Search code examples
databasedatabase-designrelational-databaseentity-relationship

Removing entities form a relational database and keep integrity


At first, this question might seem to be trivial, but...

  • Suppose your app manages a relational database as persistency layer.
  • Suppose (for example), the app manages Students, Courses, Teachers, Grades, Rooms.
  • All of those entity types related somehow to each other.

Question is, how one deletes entities from the persistence layer, but keeps relational integrity and logical consistency.

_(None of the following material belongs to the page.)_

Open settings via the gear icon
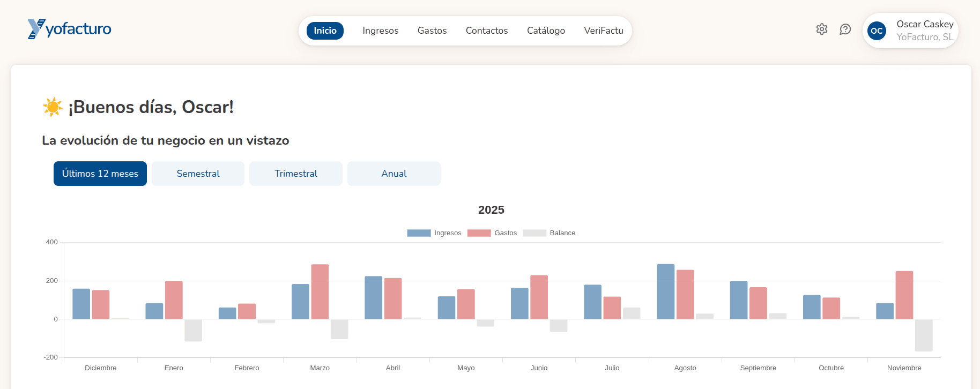The image size is (980, 389). (821, 29)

To be more specific: Regulartory requirements regarding privacy may force you to remove a Student A, who attended course B, from the system - after B finished. Obervation:

  • If one would remove Student A, all relations need to be deleted too, to keep the persistence layer integrity. Unfortunately, the number of student that attended the course reduces by one too. In fact, one want's to keep the number of attendants of B constant.
  • If one anonymises Student A by setting first name and name to @anonymous@, an UNIQE(first name, name) conditions gets broken (a bit artificial, but you get the point).

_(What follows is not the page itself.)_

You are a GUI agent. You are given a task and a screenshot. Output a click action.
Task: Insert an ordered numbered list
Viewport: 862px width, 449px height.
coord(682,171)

Therefore, I'm in search for the theoretically / practically right solution to remove entities and keep the logical information persisted in the database.

Note: There are quite some big applications, which never delete records. As far as I know, SAP is one of these applications.


Solution

  • One way would be to simply overwrite privacy-sensitive fields with NULLs, without actually deleting the row. If a sensitive field needs to be unique, put it into NULL-able UNIQUE constraint and instead use a surrogate key as target for foreign keys. A data in a surrogate key, by definition, isn't meaningful, therefore isn't sensitive, therefore doesn't need to be NULL-ified, therefore existing links survive.

    In your example, most of the student's fields would be NULL-ified, but he/she would still remain linked to the course.


    Alternatively, have one special "anonymous" row and just relink to it when deleting "real" rows. This may or may not be plausible depending on the required semantics of the links.

    In your example, a course would relink to the special anonymous student when the actual student is deleted. This way, a course still retains the proper number of students, but you now have to implement the ability to link the same course to the same (anonymous) student multiple times, because multiple real students of the same course may be deleted.


    Another alternative would be "special" case-by-case handling, for example by storing a separate counter or other "meta information".

    In your example, if student count (per course) is important even after students are deleted - simply have a field containing student count (in the course table). This field will no longer match the number of actual students once you start deleting students, but will retain the count of the past attendance. You'll have to carefully update this count to maintain data consistency - using triggers and possibly locking is probably the best option. Also, you'll have to figure out what happens if a student drops out from the course - is the number before or after the drop-out the correct one?